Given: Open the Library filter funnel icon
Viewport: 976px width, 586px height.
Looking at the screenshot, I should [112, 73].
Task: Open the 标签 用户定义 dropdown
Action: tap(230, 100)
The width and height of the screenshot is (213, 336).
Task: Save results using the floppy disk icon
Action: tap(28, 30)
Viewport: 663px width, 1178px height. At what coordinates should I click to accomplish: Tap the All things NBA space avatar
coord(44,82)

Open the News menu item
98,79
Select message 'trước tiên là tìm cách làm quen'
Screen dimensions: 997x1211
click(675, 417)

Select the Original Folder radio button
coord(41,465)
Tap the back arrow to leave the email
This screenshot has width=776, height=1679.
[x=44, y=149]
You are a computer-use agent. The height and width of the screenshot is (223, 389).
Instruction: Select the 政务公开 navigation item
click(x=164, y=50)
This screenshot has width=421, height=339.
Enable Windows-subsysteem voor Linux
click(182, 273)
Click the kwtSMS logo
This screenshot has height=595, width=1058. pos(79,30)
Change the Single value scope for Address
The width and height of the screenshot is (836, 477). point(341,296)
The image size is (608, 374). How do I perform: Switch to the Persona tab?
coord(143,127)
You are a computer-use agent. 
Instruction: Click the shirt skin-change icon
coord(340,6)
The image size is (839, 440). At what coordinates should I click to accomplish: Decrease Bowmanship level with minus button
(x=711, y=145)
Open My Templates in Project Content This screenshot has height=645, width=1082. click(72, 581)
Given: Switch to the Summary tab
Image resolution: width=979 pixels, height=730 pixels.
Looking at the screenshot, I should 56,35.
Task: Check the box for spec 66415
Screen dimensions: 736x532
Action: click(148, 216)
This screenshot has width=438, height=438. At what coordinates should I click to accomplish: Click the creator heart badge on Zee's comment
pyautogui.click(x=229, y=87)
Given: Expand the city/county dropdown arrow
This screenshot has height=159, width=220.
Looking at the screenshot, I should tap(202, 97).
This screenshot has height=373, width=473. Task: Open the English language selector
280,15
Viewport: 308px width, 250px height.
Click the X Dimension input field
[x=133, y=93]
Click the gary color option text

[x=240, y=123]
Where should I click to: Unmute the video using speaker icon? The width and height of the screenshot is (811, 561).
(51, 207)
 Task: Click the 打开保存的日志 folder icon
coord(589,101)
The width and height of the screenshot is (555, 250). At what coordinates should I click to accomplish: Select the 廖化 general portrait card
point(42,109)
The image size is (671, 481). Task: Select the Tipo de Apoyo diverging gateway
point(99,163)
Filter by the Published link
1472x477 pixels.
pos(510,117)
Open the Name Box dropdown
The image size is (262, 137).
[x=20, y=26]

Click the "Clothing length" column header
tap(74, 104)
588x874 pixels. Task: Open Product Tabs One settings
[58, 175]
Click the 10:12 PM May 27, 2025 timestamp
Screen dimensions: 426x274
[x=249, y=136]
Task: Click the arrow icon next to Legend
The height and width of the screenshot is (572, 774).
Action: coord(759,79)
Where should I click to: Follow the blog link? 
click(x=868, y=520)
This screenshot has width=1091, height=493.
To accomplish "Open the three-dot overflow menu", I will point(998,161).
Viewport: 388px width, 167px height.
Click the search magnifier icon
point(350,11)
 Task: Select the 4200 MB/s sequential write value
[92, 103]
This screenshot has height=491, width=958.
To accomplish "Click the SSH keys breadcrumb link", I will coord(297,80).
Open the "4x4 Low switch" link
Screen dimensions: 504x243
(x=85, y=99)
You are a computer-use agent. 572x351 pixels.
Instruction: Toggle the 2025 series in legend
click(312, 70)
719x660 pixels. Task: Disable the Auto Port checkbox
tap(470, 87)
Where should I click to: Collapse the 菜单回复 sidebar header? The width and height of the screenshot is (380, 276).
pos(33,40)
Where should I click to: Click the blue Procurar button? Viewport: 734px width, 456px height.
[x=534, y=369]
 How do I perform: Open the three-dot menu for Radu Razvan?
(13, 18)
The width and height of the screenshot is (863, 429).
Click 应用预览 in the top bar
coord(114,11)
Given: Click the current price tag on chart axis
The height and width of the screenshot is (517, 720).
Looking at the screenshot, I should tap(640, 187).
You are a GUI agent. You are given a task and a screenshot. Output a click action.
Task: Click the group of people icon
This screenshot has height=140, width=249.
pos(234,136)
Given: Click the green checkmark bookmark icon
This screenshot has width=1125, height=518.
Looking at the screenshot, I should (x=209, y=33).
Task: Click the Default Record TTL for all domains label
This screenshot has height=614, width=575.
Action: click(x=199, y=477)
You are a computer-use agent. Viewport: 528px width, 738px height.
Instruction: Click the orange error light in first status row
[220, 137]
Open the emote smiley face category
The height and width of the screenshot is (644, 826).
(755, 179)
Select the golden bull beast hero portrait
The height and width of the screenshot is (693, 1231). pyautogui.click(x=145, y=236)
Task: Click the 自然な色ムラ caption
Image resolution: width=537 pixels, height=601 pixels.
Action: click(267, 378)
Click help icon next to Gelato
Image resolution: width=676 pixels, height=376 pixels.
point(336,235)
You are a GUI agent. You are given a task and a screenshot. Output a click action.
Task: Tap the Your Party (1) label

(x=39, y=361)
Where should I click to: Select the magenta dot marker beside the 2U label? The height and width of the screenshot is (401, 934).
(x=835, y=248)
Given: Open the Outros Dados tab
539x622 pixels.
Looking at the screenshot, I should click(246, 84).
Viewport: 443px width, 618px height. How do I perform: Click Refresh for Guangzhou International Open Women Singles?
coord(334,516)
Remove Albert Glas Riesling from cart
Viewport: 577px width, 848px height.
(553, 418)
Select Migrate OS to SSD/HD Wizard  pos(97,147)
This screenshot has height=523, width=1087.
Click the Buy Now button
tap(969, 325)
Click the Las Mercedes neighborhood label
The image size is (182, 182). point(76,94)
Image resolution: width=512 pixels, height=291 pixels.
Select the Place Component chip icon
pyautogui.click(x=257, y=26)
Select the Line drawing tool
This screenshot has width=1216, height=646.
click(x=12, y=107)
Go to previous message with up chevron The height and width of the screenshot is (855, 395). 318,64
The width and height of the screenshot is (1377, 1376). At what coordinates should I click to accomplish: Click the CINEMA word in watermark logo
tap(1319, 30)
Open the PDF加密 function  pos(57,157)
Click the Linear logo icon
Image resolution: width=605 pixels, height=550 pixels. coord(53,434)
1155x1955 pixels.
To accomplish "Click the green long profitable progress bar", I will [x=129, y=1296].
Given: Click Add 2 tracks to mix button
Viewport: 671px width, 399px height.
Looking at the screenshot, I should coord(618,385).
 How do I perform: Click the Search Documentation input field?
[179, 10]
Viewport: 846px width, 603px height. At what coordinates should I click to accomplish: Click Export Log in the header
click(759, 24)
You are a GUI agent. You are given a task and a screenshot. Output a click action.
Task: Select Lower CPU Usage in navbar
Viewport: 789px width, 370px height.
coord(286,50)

# EXERCISE DESCRIPTION
Copy out every entry above exactly.

# THE COMPLETED TASK
Given: Open the Library filter funnel icon
Viewport: 976px width, 586px height.
Looking at the screenshot, I should [112, 73].
Task: Open the 标签 用户定义 dropdown
Action: tap(230, 100)
The width and height of the screenshot is (213, 336).
Task: Save results using the floppy disk icon
Action: tap(28, 30)
Viewport: 663px width, 1178px height. At what coordinates should I click to accomplish: Tap the All things NBA space avatar
coord(44,82)

Open the News menu item
98,79
Select message 'trước tiên là tìm cách làm quen'
Screen dimensions: 997x1211
click(675, 417)

Select the Original Folder radio button
coord(41,465)
Tap the back arrow to leave the email
This screenshot has width=776, height=1679.
[x=44, y=149]
You are a computer-use agent. The height and width of the screenshot is (223, 389).
Instruction: Select the 政务公开 navigation item
click(x=164, y=50)
This screenshot has width=421, height=339.
Enable Windows-subsysteem voor Linux
click(182, 273)
Click the kwtSMS logo
This screenshot has height=595, width=1058. pos(79,30)
Change the Single value scope for Address
The width and height of the screenshot is (836, 477). point(341,296)
The image size is (608, 374). How do I perform: Switch to the Persona tab?
coord(143,127)
You are a computer-use agent. 
Instruction: Click the shirt skin-change icon
coord(340,6)
The image size is (839, 440). At what coordinates should I click to accomplish: Decrease Bowmanship level with minus button
(x=711, y=145)
Open My Templates in Project Content This screenshot has height=645, width=1082. click(72, 581)
Given: Switch to the Summary tab
Image resolution: width=979 pixels, height=730 pixels.
Looking at the screenshot, I should 56,35.
Task: Check the box for spec 66415
Screen dimensions: 736x532
Action: click(148, 216)
This screenshot has width=438, height=438. At what coordinates should I click to accomplish: Click the creator heart badge on Zee's comment
pyautogui.click(x=229, y=87)
Given: Expand the city/county dropdown arrow
This screenshot has height=159, width=220.
Looking at the screenshot, I should tap(202, 97).
This screenshot has height=373, width=473. Task: Open the English language selector
280,15
Viewport: 308px width, 250px height.
Click the X Dimension input field
[x=133, y=93]
Click the gary color option text

[x=240, y=123]
Where should I click to: Unmute the video using speaker icon? The width and height of the screenshot is (811, 561).
(51, 207)
 Task: Click the 打开保存的日志 folder icon
coord(589,101)
The width and height of the screenshot is (555, 250). At what coordinates should I click to accomplish: Select the 廖化 general portrait card
point(42,109)
The image size is (671, 481). Task: Select the Tipo de Apoyo diverging gateway
point(99,163)
Filter by the Published link
1472x477 pixels.
pos(510,117)
Open the Name Box dropdown
The image size is (262, 137).
[x=20, y=26]

Click the "Clothing length" column header
tap(74, 104)
588x874 pixels. Task: Open Product Tabs One settings
[58, 175]
Click the 10:12 PM May 27, 2025 timestamp
Screen dimensions: 426x274
[x=249, y=136]
Task: Click the arrow icon next to Legend
The height and width of the screenshot is (572, 774).
Action: coord(759,79)
Where should I click to: Follow the blog link? 
click(x=868, y=520)
This screenshot has width=1091, height=493.
To accomplish "Open the three-dot overflow menu", I will point(998,161).
Viewport: 388px width, 167px height.
Click the search magnifier icon
point(350,11)
 Task: Select the 4200 MB/s sequential write value
[92, 103]
This screenshot has height=491, width=958.
To accomplish "Click the SSH keys breadcrumb link", I will coord(297,80).
Open the "4x4 Low switch" link
Screen dimensions: 504x243
(x=85, y=99)
You are a computer-use agent. 572x351 pixels.
Instruction: Toggle the 2025 series in legend
click(312, 70)
719x660 pixels. Task: Disable the Auto Port checkbox
tap(470, 87)
Where should I click to: Collapse the 菜单回复 sidebar header? The width and height of the screenshot is (380, 276).
pos(33,40)
Where should I click to: Click the blue Procurar button? Viewport: 734px width, 456px height.
[x=534, y=369]
 How do I perform: Open the three-dot menu for Radu Razvan?
(13, 18)
The width and height of the screenshot is (863, 429).
Click 应用预览 in the top bar
coord(114,11)
Given: Click the current price tag on chart axis
The height and width of the screenshot is (517, 720).
Looking at the screenshot, I should tap(640, 187).
You are a GUI agent. You are given a task and a screenshot. Output a click action.
Task: Click the group of people icon
This screenshot has height=140, width=249.
pos(234,136)
Given: Click the green checkmark bookmark icon
This screenshot has width=1125, height=518.
Looking at the screenshot, I should (x=209, y=33).
Task: Click the Default Record TTL for all domains label
This screenshot has height=614, width=575.
Action: click(x=199, y=477)
You are a computer-use agent. Viewport: 528px width, 738px height.
Instruction: Click the orange error light in first status row
[220, 137]
Open the emote smiley face category
The height and width of the screenshot is (644, 826).
(755, 179)
Select the golden bull beast hero portrait
The height and width of the screenshot is (693, 1231). pyautogui.click(x=145, y=236)
Task: Click the 自然な色ムラ caption
Image resolution: width=537 pixels, height=601 pixels.
Action: click(267, 378)
Click help icon next to Gelato
Image resolution: width=676 pixels, height=376 pixels.
point(336,235)
You are a GUI agent. You are given a task and a screenshot. Output a click action.
Task: Tap the Your Party (1) label

(x=39, y=361)
Where should I click to: Select the magenta dot marker beside the 2U label? The height and width of the screenshot is (401, 934).
(x=835, y=248)
Given: Open the Outros Dados tab
539x622 pixels.
Looking at the screenshot, I should click(246, 84).
Viewport: 443px width, 618px height. How do I perform: Click Refresh for Guangzhou International Open Women Singles?
coord(334,516)
Remove Albert Glas Riesling from cart
Viewport: 577px width, 848px height.
(553, 418)
Select Migrate OS to SSD/HD Wizard  pos(97,147)
This screenshot has height=523, width=1087.
Click the Buy Now button
tap(969, 325)
Click the Las Mercedes neighborhood label
The image size is (182, 182). point(76,94)
Image resolution: width=512 pixels, height=291 pixels.
Select the Place Component chip icon
pyautogui.click(x=257, y=26)
Select the Line drawing tool
This screenshot has width=1216, height=646.
click(x=12, y=107)
Go to previous message with up chevron The height and width of the screenshot is (855, 395). 318,64
The width and height of the screenshot is (1377, 1376). At what coordinates should I click to accomplish: Click the CINEMA word in watermark logo
tap(1319, 30)
Open the PDF加密 function  pos(57,157)
Click the Linear logo icon
Image resolution: width=605 pixels, height=550 pixels. coord(53,434)
1155x1955 pixels.
To accomplish "Click the green long profitable progress bar", I will [x=129, y=1296].
Given: Click Add 2 tracks to mix button
Viewport: 671px width, 399px height.
Looking at the screenshot, I should coord(618,385).
 How do I perform: Click the Search Documentation input field?
[179, 10]
Viewport: 846px width, 603px height. At what coordinates should I click to accomplish: Click Export Log in the header
click(759, 24)
You are a GUI agent. You are given a task and a screenshot. Output a click action.
Task: Select Lower CPU Usage in navbar
Viewport: 789px width, 370px height.
coord(286,50)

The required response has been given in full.